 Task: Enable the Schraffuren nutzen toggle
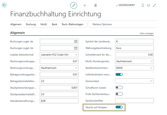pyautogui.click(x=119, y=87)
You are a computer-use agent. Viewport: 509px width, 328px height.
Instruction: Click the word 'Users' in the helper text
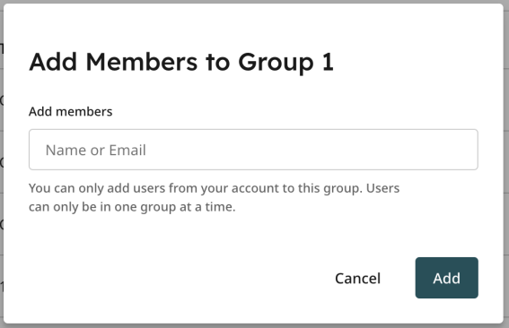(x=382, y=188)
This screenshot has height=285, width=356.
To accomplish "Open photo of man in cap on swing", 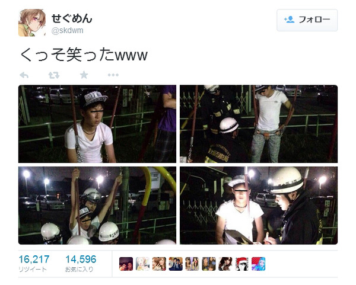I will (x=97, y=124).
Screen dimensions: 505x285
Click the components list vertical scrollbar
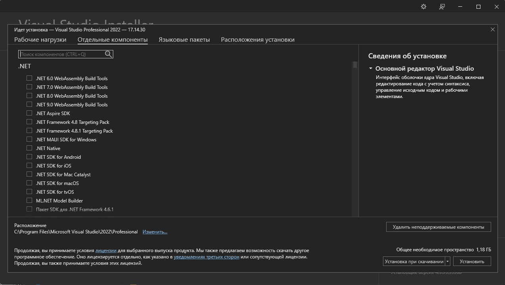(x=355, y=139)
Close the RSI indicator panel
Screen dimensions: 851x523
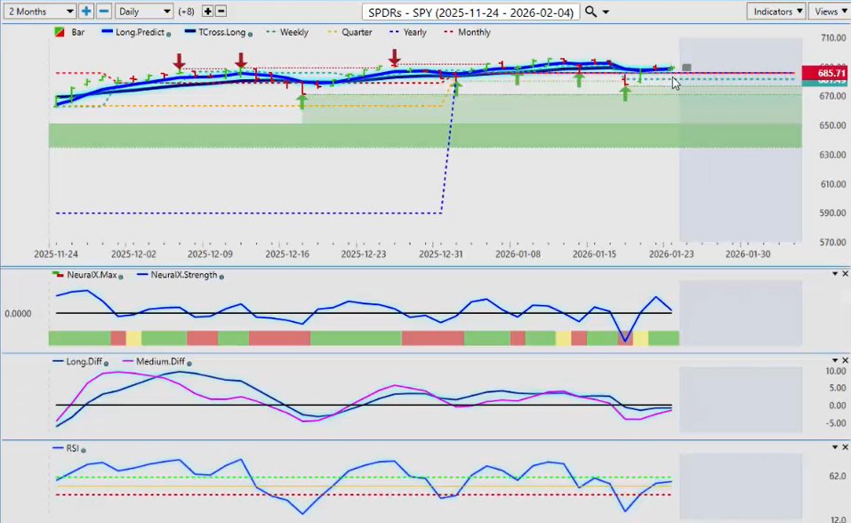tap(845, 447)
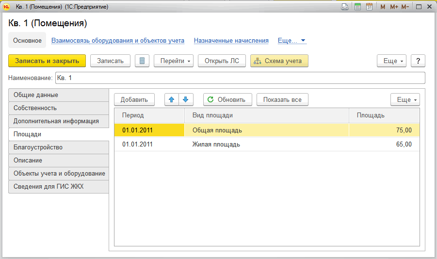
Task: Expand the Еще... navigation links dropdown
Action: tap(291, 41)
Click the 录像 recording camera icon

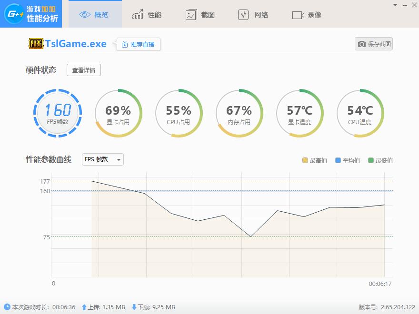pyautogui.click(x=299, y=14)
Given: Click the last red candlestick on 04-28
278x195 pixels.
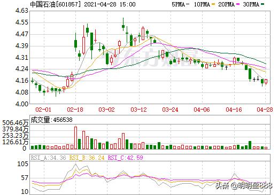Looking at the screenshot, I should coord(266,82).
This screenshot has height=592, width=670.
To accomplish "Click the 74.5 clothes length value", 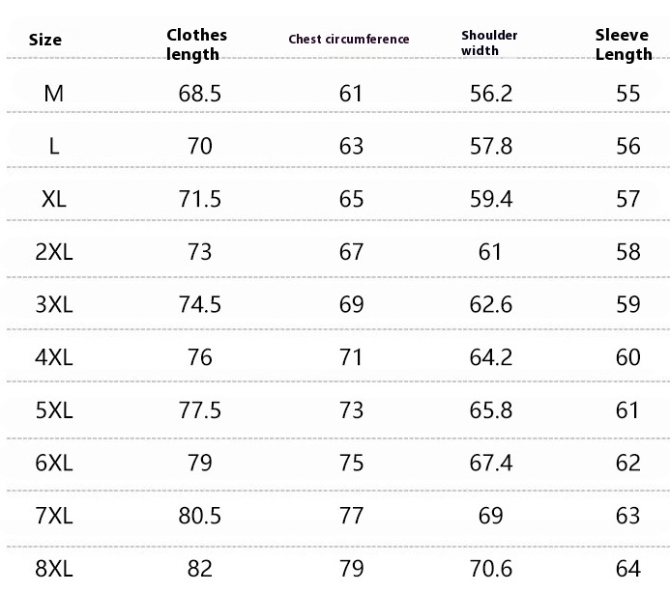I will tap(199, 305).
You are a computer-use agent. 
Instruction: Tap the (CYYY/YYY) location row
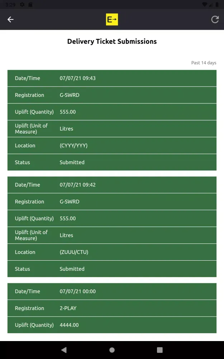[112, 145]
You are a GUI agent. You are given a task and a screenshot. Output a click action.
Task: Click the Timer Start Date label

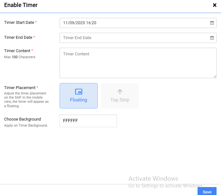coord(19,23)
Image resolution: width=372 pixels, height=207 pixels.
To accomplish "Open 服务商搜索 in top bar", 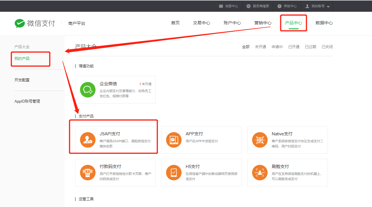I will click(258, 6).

▶ **Problem to work on**: Extract from the material all lines containing the string "This".

▶ **Exercise answer**:
This screenshot has height=285, width=356.
This screenshot has height=592, width=670.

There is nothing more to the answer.